Beyond stunnel: High-speed, secure connections across the public Internet - jbrendel
http://blog.vcider.com/2012/02/beyond-stunnel-secure-high-speed-network-connections-in-the-public-cloud/
The standard ways to secure connections across public links (even for applications that don't support encryption themselves) has been to use stunnel or OpenVPN. But those solutions come with a significant performance hit. This article presents measurements and comparisons to illustrate this and presents a more modern solution with much better performance characteristics.
======
jbrendel
As you can see, after publishing this article I received some feedback and
questions about the comparison, including from the author of stunnel himself,
Michal Trojnara.
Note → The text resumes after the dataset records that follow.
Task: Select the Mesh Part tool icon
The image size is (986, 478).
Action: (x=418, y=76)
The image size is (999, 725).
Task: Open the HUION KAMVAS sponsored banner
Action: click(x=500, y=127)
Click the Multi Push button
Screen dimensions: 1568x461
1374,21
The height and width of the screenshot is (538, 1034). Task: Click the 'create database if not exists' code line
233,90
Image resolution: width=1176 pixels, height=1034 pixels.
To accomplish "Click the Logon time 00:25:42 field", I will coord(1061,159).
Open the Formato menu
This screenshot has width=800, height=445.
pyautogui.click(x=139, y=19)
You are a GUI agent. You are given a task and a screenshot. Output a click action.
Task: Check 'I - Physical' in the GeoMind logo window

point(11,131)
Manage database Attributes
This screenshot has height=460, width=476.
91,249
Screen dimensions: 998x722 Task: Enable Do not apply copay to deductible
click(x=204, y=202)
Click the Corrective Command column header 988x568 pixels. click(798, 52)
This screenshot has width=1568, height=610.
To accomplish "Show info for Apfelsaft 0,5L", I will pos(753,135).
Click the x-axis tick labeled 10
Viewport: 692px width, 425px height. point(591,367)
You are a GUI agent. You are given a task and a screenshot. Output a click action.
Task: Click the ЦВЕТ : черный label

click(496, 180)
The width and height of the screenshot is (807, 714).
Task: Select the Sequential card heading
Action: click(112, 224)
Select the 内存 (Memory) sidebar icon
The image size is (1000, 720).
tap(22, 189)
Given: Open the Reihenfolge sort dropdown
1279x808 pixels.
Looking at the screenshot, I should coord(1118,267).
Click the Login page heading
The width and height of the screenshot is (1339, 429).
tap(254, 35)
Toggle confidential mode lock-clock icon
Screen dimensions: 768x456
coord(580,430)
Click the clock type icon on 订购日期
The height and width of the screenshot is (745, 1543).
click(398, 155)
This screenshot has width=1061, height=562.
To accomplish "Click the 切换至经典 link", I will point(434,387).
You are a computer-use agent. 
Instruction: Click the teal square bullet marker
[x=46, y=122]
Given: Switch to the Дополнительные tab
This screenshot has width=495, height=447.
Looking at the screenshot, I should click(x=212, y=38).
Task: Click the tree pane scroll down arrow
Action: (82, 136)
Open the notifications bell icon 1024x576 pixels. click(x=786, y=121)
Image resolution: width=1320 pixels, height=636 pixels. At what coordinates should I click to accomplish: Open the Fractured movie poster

Even though the stunnel website itself states that the
default is ‘no compression’, this apparently is not so. It appears iperf’s
default data seems to be highly compressible, thus heavily skewing the
performance numbers: stunnel was performing very different work than native
networking or vCider. To arrive at more realistic numbers, I used a large
image transfer (a JPEG) instead, which by its nature is not much more
compressible. I transferred this file with iperf (which can use file input) as
well as wget, The results? stunnel is much more comparable with both the
native and the vCider networking speeds.

Interrupts and context switches are now roughly the same for all three
solutions. stunnel still exhibits a significantly higher CPU load (20%), but
certainly does not max out the CPU anymore. I suspect that the higher numbers
of context switches and interrupts result from iperf’s default behavior of
sending as much data as it can in a given time interval. And since stunnel can
easily compress iperf’s default data, iperf was able to send a lot of this,
which also explains the results reported by iperf.

While I maintain that a setup consisting of multiple nodes is much easier to
maintain with vCider – which also provides a number of other interesting
features – it must be noted that stunnel does indeed perform very well for
point to point connections. Note to self: Be sure not to use synthetic data
for performance tests like this.

------
strags
One question that isn't in the FAQ that I would instantly be concerned about
is exactly what encryption mechanism is used, and where the private keys are
stored. Specifically, are they stored in vCider's database?

If my goal was to set up a secure tunnel, I'd be incredibly wary of using a
closed source solution like this. Even if you're not worried about the
government secretly demanding access to your keys, you might reasonably be
concerned about vCider getting hacked.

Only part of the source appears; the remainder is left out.